— Input —
**********
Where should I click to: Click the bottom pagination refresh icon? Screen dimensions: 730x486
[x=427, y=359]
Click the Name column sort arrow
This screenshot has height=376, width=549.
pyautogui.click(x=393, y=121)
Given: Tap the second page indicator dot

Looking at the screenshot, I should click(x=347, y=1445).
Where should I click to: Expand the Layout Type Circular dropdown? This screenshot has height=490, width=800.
**********
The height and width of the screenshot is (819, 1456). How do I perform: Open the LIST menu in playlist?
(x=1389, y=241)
**********
— Brief —
Convert everything in the material from the line containing "Where should I click to: Click" down to the line containing "Looking at the" into a Markdown table with the columns Row and Line. Number each row and leave out blank lines.

— Right answer —
| Row | Line |
|---|---|
| 1 | Where should I click to: Click the bottom pagination refresh icon? Screen dimensions: 730x486 |
| 2 | [x=427, y=359] |
| 3 | Click the Name column sort arrow |
| 4 | This screenshot has height=376, width=549. |
| 5 | pyautogui.click(x=393, y=121) |
| 6 | Given: Tap the second page indicator dot |
| 7 | Looking at the screenshot, I should click(x=347, y=1445). |